Por: Elías Pino Iturrieta
En cada una de las etapas estelares de nuestra historia se ha invocado al pueblo con el objeto de convertirlo en protagonista del hecho que se refiere en términos entusiastas y que, por consiguiente, se debe conmemorar. No hay hazaña sin pueblo, no hay gesta sin la participación decisiva de las masas, se ha dicho hasta la saciedad. No se repite una mentira, desde luego, pero se acude a una verdad a medias. Los grandes movimientos de la historia dependen de una base social, sin la cual carecen de posibilidades de crecer y de establecerse con fundamento. No hay dudas al respecto, pero habitualmente exageramos cuando sacamos las cuentas de las victorias que han dependido de la actividad de un número incalculable de personas a quienes incumbe el fenómeno que se está desarrollando mientras ellas viven.
Así como las gentes comunes se sienten concernidas por un suceso que ocurre en su entorno, no deja de ser habitual que muestren indiferencia ante determinados hechos, pese al tamaño de su estatura. Son más los fenómenos que se han visto desde la orilla del camino, sin meter las narices en su desarrollo, que aquellos empujados por una determinación indiscutible de las multitudes. ¿Por qué? La indiferencia o la pasividad pueden depender de numerosos factores, como el miedo, las sospechas que producen los líderes, la falta de información y las metas que el movimiento se ha propuesto, capaces de provocar una carga de cavilaciones con sustento. Se pueden agregar otras motivaciones en torno a las distancias que toman o han podido tomar las sociedades frente a un fenómeno político, o ante la invitación que un conjunto de individuos les hacen, pero las mencionadas sirven para ilustrar el punto. Eso del bravo pueblo dispuesto a dejar su huella en los anales gloriosos de la historia puede figurar en el principio de la lista de las explicaciones más socorridas, pero también más exageradas.
En Venezuela tenemos ejemplos de sobra sobre el asunto, que se remontan a los orígenes de la Independencia, de esa gesta que, de acuerdo con lo que proclamamos en los fiestas patrias, fue obra de una masiva y portentosa reunión de voluntades. En los sucesos del 19 de Abril de 1810 no participó el pueblo, por más que nos empeñemos en colocarlo dentro de la escena. La gente no se enteró de lo que pasaba, o se limitó a presenciar un evento insólito frente a un balcón de la plaza de armas. Después, cuando se supo lo que ocurría, cuando las cosas pasaron de castaño a oscuro porque se trataba de acabar con la monarquía para formar una república independiente, fueron más los que apoyaron al pobre Fernando VII que los que pasearon en triunfo una bandera tricolor que jamás habían visto y que no les inspiraba confianza.
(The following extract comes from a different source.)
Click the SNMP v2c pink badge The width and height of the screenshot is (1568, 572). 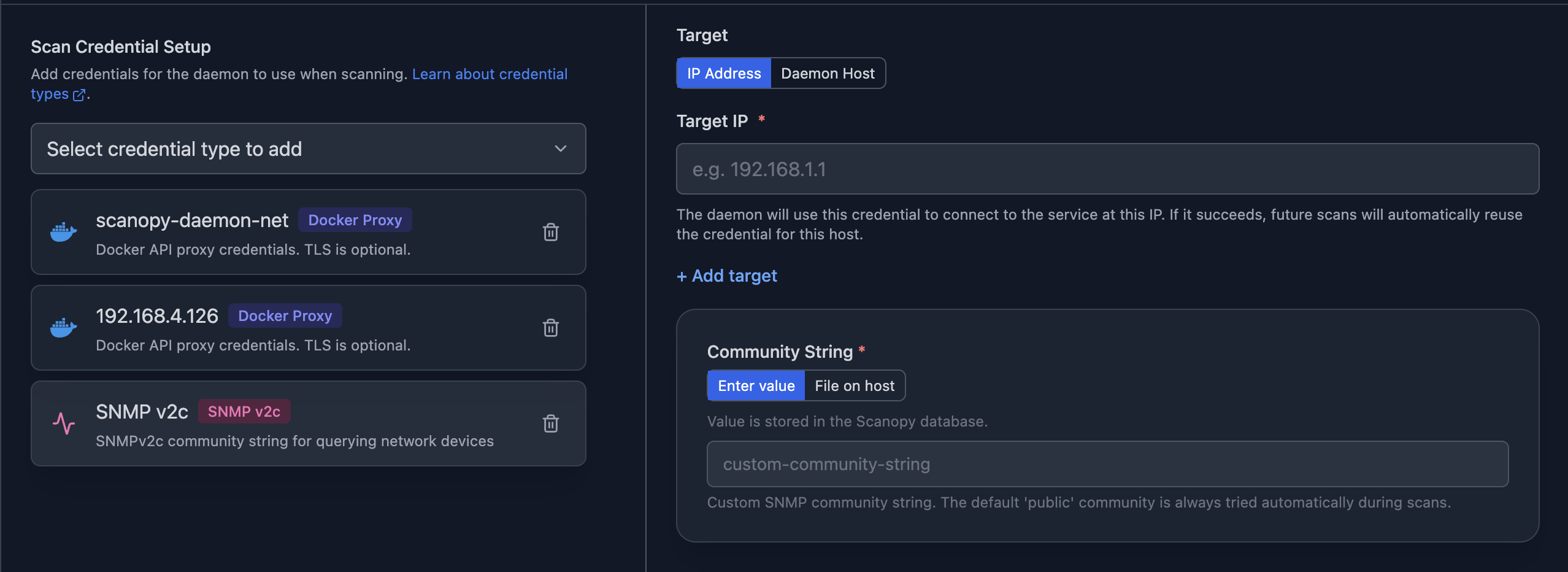point(244,411)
La Independencia no fue solo una guerra contra los españoles, sino también contra las multitudes formadas por realistas venezolanos que se oponían a una revolución. Costó mucha sangre, pero también se gastó mucha labia, para que la indiferencia y la resistencia se convirtieran en amistad y en apoyo serio. Si se mira con ojos distintos lo que pasó después, en lo que faltaba de siglo y en numerosos hechos de nuestros días, se puede llegar a la misma conclusión. Así por ejemplo, en las pugnas que condujeron a hechos dignos de especial atención, como los derrocamientos de Rómulo Gallegos y de Marcos Pérez Jiménez. En el primer caso el pueblo hizo mutis por el foro, y en el segundo apenas apareció cuando se enteró de que el régimen militar se estaba despidiendo a la carrera.
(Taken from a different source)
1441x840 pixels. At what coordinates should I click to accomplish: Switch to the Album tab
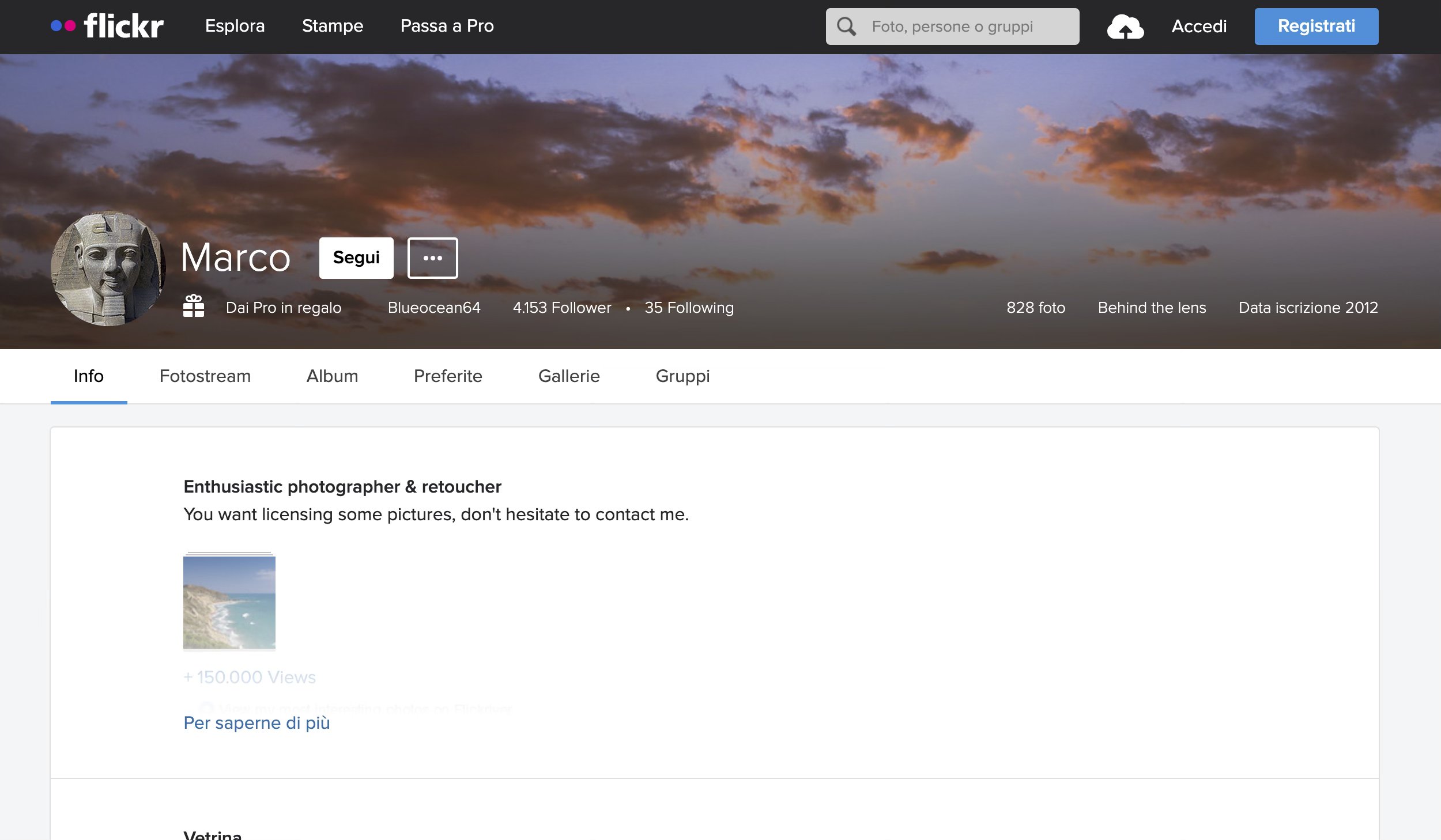click(x=332, y=376)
Si se observan los episodios nacionales desde esa óptica, sentiremos que en la actualidad se le ha dado un viraje contundente a los hábitos de apatía o tibieza que han ido usuales. La reacción de la sociedad contra los desmanes de la dictadura de Maduro no tiene antecedentes. El hecho masivo que ahora determina el rumbo de los sucesos no se había observado jamás antes, por más que se le busque la vuelta a la conducta de los antepasados. No existe comparación entre la contundencia de las broncas contra el madurismo, resueltas y valientes en sentido masivo, rebosantes de coraje y de sangre derramada, con los temores y los amagos del pasado, desde cuando existimos como república. Hoy será un día para comprobarlo, una jornada de rectificación de una historia que generalmente no se ha contado con republicana madurez.